El silencio se acentuó en la venta, nadie, ni siquiera el cura, entendía a dónde quería llegar el tabernero.

- ¿Es que nadie se da cuenta? – simuló la decepción, sabiendo él que aún no había dado las pistas necesarias para que llegaran a la conclusión a donde les empujaba. Tenía que irse con tiento, debía parecer que eran ellos los que elucubraban por sí mismos. - ¿Padre?

- ¿A dónde quieres llegar, Jacinto? – a él no había logrado sobresaltarle con sus interrogaciones, aleatorias a priori, de sobra él sabía que el alcalde no daba puntada sin hilo.

- Todos los que habéis perdido animales habéis acudido a mí solicitando reemplazo. – comenzó a pasearse lentamente entre la multitud, pero ignorándolos, como si disertara en voz alta. – Soy el que siempre os ha facilitado todo aquello que necesitabais, u os puesto en contacto con aquel que lo poseía. Por eso siempre he estado al tanto de lo que pasaba. Creedme, nunca hasta ahora las alimañas habían atacado a tantos. Me pareció raro y he hecho memoria de cuándo sucedió cada episodio, y me he dado cuenta de que los ataques siguen un patrón, ¡se dan durante tres días cada mes! – miró fijamente a los ojos a los de alrededor con gesto que pretendía asustar.

- ¿A dónde quieres llegar, Jacinto? – repitió el sacerdote con un gesto de hastío.

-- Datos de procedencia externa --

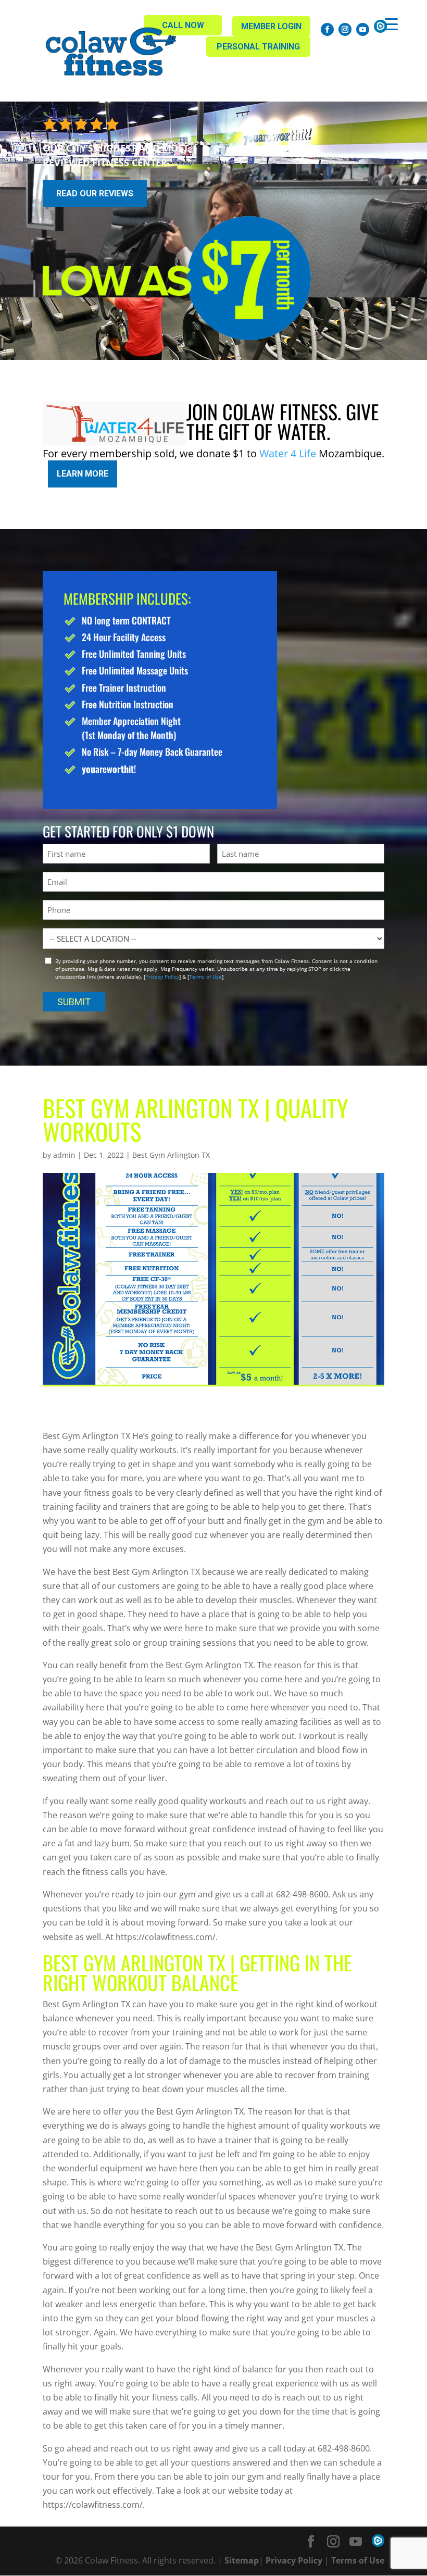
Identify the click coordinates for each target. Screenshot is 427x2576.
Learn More (82, 474)
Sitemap (241, 2560)
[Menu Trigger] (391, 23)
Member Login (271, 26)
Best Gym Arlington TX (171, 1155)
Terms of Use (205, 976)
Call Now (183, 25)
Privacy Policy (162, 976)
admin (64, 1155)
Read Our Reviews (94, 193)
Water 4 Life (287, 453)
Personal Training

- ¿Es que nadie más se da cuenta? – recorrió con su gesto interrogativo toda la sala buscando una respuesta afirmativa, sabiendo que no la encontraría. Comenzó la siguiente frase con los ojos muy abiertos, como si le diese miedo lo que estaba pensando, para terminarla con casi un alarido. – Todos los ataques coinciden con ¡luna llena!

Un murmullo de estupor inundó la sala. Todos empezaron a hablar con el hombre de al lado intentando averiguar si lo que decía el ventero tenía sentido, contrastando la información que tenían para intentar llegar a la misma conclusión. Jacinto los observaba con la satisfacción de haber logrado lo pretendido reflejada en su rostro; había tenido que ser más directo de lo que hubiera sido prudente, pero aquellos hombres eran de cortas entendederas y no podía ponérselo demasiado difícil o se perderían en los vericuetos de sus intrigas. La mitad del trabajo ya estaba hecho, o eso creyó hasta que rugió la risa del cura.

- ¿Qué le hace tanta gracia, Padre? – no pudo esconder su descontento.

- Nada, nada, hijo. – y siguió riéndose un rato más. – Ya veo a dónde quieres llegar y lo encuentro ridículo. – el resto de los pueblerinos asistían desconcertados a la conversación entre aquellos dos hombres de letras, no entendían lo que pasaba.

Aquel viejo con faldas le iba a estropear el plan. Tenía que deshacerse de él. Pero tenía que ser más cuidadoso, no era tan estúpido como el resto de los aldeanos, con él había que ser sagaz y más inteligente.